Property Tax Relief
Property tax relief must be a top priority for the 86th Legislature.
According to the Tax Foundation, Texas now has the sixth highest property tax burden in the nation. Not only are the inordinately high property tax rates oppressive to tax payers, but they are fundamentally unhealthy for the Texas economy.
The consequences of high and fast-growing property taxes are numerous excessive taxes that discourage economic growth, distort investment decisions, and depress job creation. The rising burden from property taxes is especially bad for housing-rich but income-poor elderly homeowners.
The Texas Legislature must pass a significant property tax reduction bill to bring property tax relief to Texas families. By reducing state and local government spending growth, the Legislature could eliminate the Robin Hood school property tax and cut over-all property taxes almost in half. Eliminating that tax using fiscal restraint would provide significant relief to Texas families and businesses.
According to the Texas Public Policy Foundation, school district maintenance and operations (M&O) property taxes, estimated to be $24.77 billion in 2018, make up 53 percent of the total property tax burden followed by cities, counties, and special districts. Texas’ property tax burden, on average, is more than $2,000 for every man, woman, and child in the state. A plan reducing spending growth provides a long sought-after solution to Texans’ high property tax burden.
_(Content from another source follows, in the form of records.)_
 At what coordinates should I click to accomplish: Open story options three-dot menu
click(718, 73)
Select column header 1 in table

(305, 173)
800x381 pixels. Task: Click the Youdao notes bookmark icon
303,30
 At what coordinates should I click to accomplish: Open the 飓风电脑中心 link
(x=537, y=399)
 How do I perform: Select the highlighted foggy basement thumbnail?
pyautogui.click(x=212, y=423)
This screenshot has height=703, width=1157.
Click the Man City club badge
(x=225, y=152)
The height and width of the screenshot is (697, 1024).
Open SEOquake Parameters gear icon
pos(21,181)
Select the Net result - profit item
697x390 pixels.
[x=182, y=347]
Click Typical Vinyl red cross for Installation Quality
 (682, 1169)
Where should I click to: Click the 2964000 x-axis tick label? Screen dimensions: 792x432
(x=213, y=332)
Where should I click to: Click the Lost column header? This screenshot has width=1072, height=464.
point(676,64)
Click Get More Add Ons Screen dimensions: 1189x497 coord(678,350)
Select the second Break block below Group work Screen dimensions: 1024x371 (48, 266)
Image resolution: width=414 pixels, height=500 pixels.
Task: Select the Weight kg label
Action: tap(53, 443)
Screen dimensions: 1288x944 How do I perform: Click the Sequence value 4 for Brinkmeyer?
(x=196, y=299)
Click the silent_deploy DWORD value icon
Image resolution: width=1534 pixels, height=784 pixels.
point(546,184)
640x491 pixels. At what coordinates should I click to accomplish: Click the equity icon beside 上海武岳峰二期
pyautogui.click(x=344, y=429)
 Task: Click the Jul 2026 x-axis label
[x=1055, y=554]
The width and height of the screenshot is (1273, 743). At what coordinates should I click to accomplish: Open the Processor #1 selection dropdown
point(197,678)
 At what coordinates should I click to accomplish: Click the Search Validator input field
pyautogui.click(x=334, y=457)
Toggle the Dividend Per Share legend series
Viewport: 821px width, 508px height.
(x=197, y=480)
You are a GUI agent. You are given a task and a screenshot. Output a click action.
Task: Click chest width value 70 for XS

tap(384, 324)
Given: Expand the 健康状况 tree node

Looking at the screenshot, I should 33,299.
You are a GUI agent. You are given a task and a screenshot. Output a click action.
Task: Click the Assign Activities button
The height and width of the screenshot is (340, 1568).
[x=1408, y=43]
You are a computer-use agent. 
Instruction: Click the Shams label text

One such plan has been proposed by the Texas Public Policy Foundation (TPPF)(https://www.texaspolicy
The property tax replacement scenario is unprecedented. By simply restraining spending growth and pledging the resulting surpluses to the elimination of the property tax, TPPF’s plan would provide both tax relief and a reduction in the size and scope of government. If the Texas Legislature were to adopt and then stick with this plan, within the foreseeable future, Texans would no longer be paying the Robin Hood property tax.
Case in point: once the education M&O tax is eliminated, there would be a surplus of approximately $12 billion available to the Legislature. Of course, the pressure from Capitol insiders will be to spend it — on transportation, education, health care, or other projects favored by special interests. The path forward, however — the path toward liberty — would be to continue the tax replacement scenario at the state level.
There are numerous possibilities for a state that generates more than $90 billion in revenue from taxes each biennium. Taxes that could be reduced or eliminated include the sales tax, oil and gas severance taxes, the franchise tax, motor vehicle and fuel taxes, or the state’s portion of the hotel occupancy tax. And each tax that is reduced or eliminated would mean less government spending on regulations, occupational licensing, and excessive criminal laws that burden our economy and reduce our liberty.
My office is fully committed to support our Governor and Lt. Governor in passing a meaningful property tax relief bill in the 86th Legislative Session which begins in January 2019.